**Task data**
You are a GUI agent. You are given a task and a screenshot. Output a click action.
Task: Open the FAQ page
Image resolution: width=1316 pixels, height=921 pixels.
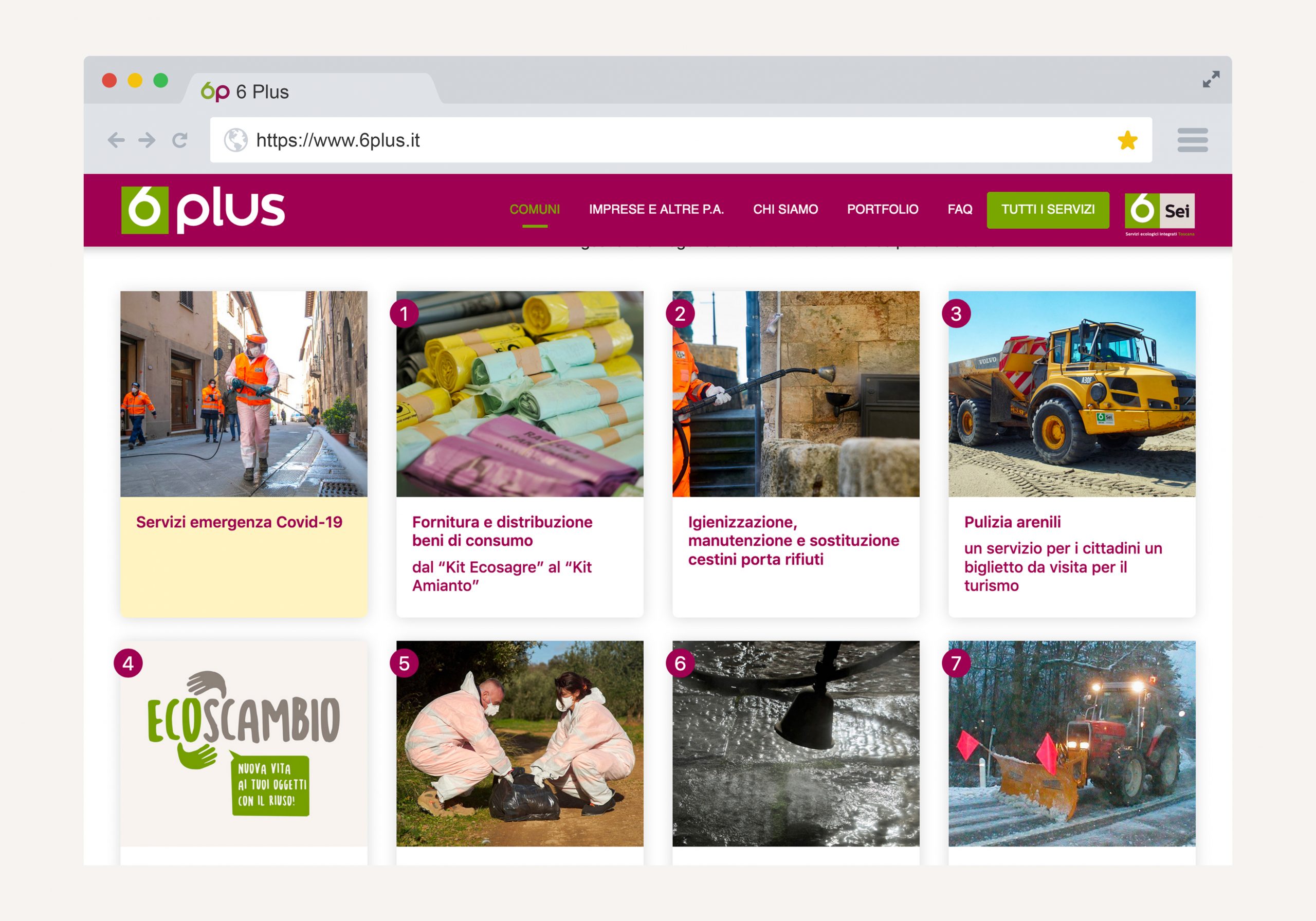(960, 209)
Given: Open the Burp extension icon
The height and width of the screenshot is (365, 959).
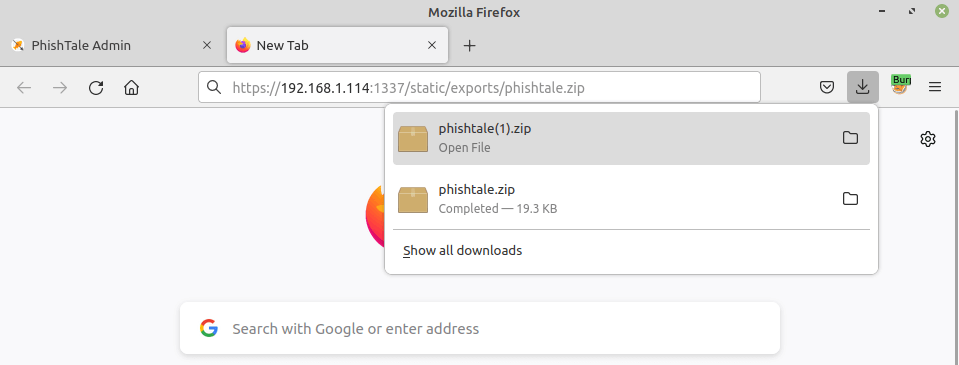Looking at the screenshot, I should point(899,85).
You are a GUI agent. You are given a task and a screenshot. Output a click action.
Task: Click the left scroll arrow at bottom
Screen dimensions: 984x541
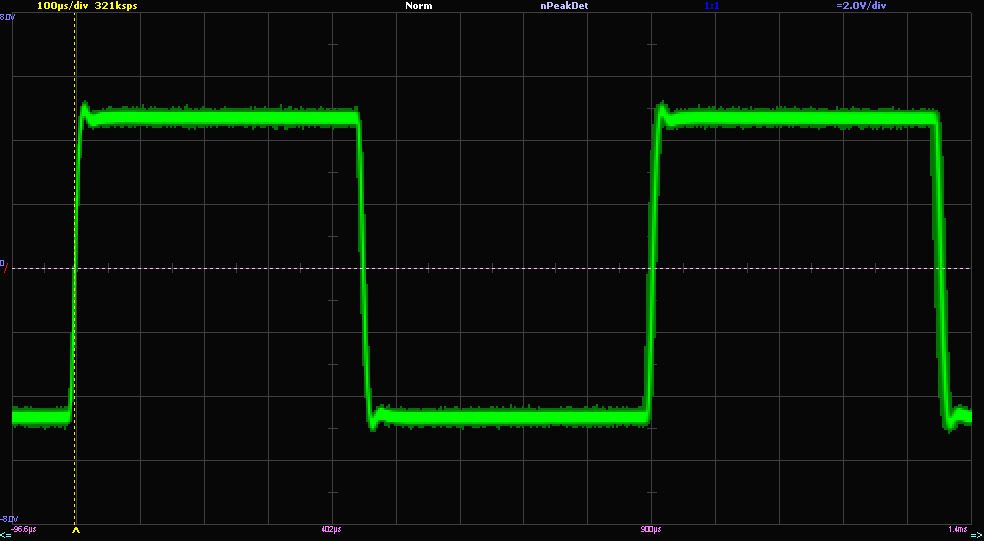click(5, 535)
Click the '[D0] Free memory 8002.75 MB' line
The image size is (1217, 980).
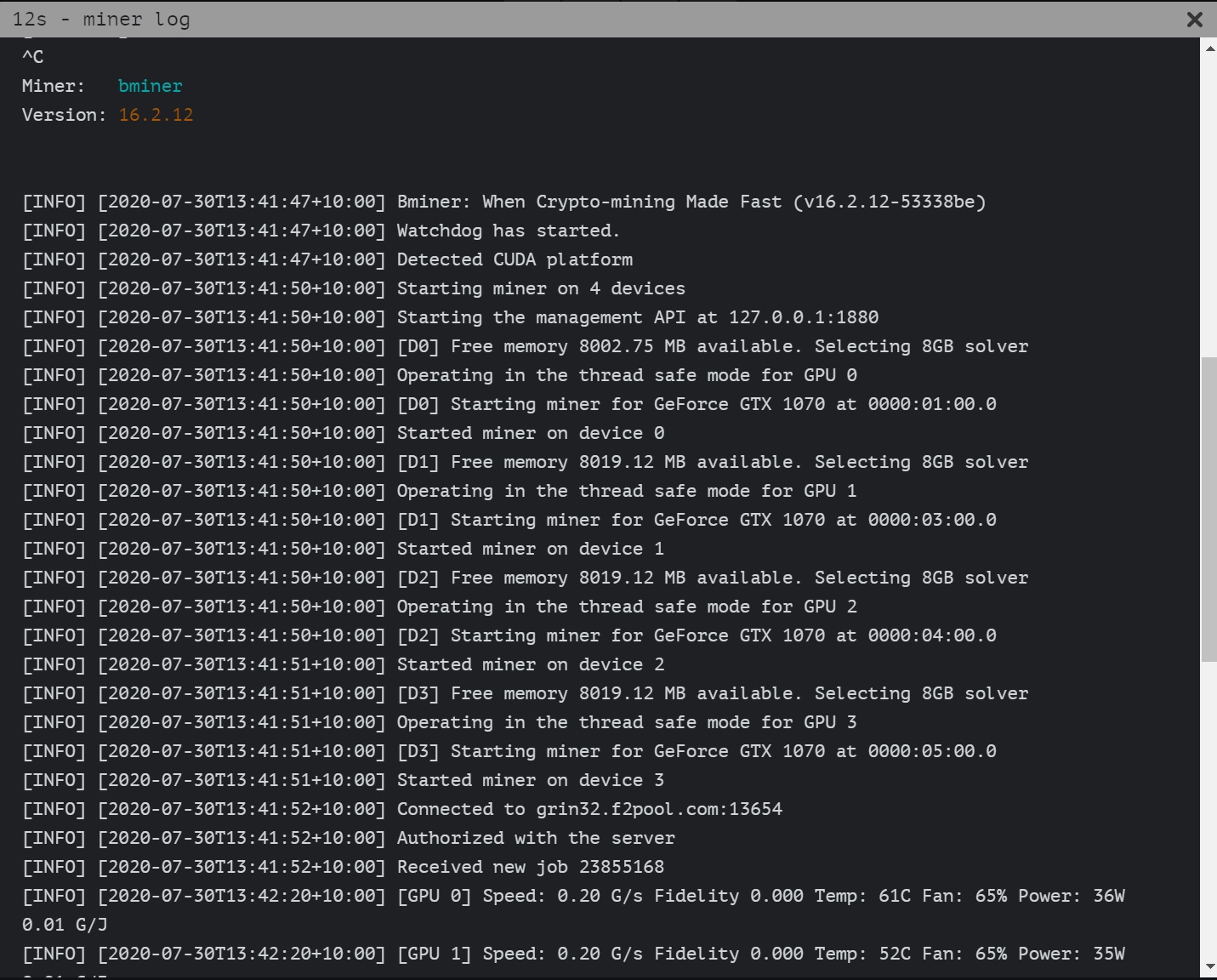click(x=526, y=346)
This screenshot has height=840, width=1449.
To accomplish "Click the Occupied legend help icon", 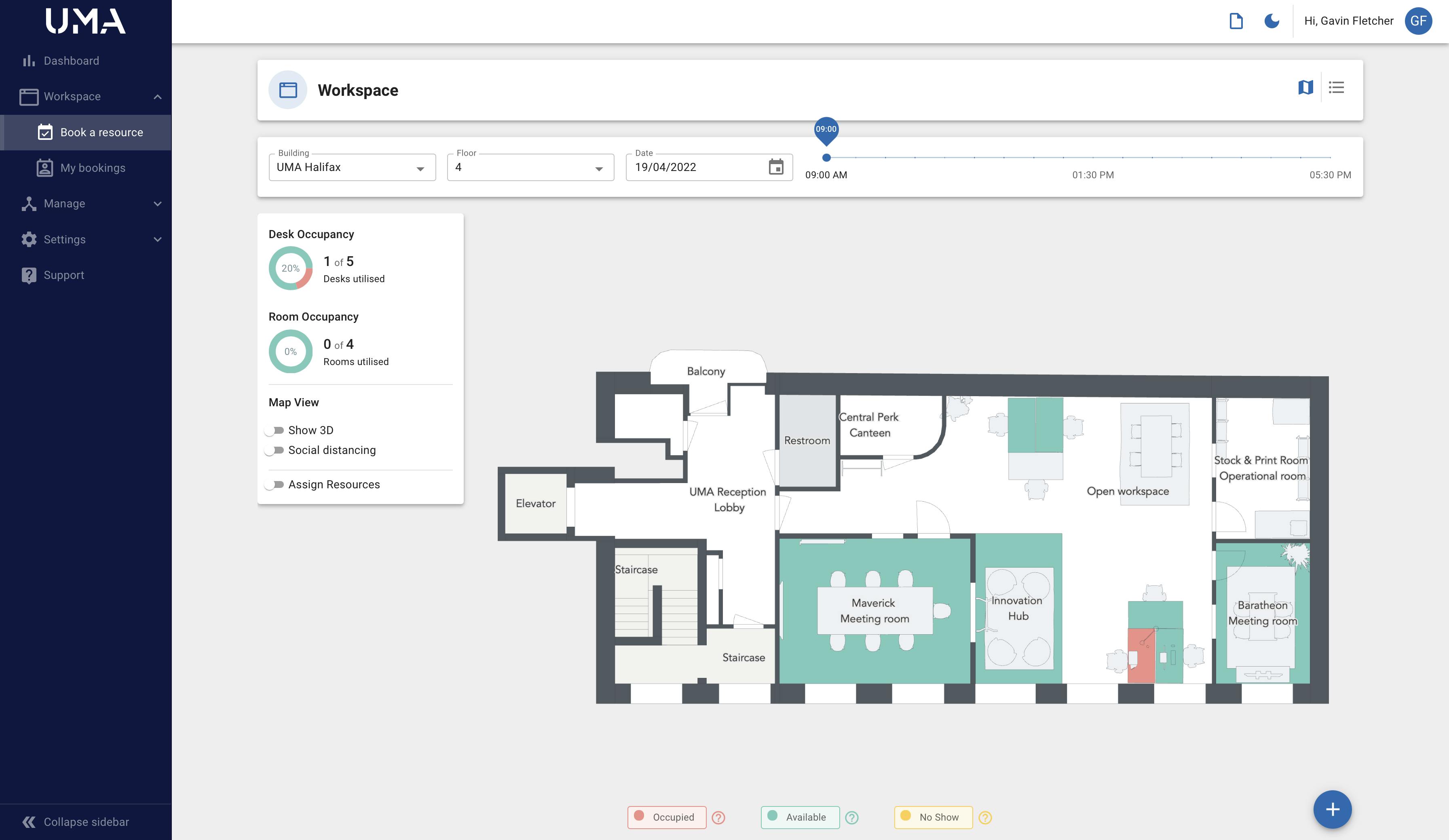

**Problem**
Convert every line of the records above into a JSON list of strings, one string per line, omitting blank lines and leaving out the pictures.

**Answer to the problem**
[
  "You are a GUI agent. You are given a task and a screenshot. Output a click action.",
  "Task: Open the FAQ page",
  "Image resolution: width=1316 pixels, height=921 pixels.",
  "(960, 209)",
  "Given: Open the Burp extension icon",
  "The height and width of the screenshot is (365, 959).",
  "Looking at the screenshot, I should point(899,85).",
  "You are a GUI agent. You are given a task and a screenshot. Output a click action.",
  "Task: Click the left scroll arrow at bottom",
  "Screen dimensions: 984x541",
  "click(5, 535)",
  "Click the '[D0] Free memory 8002.75 MB' line",
  "The image size is (1217, 980).",
  "click(x=526, y=346)",
  "This screenshot has height=840, width=1449.",
  "To accomplish \"Click the Occupied legend help icon\", "
]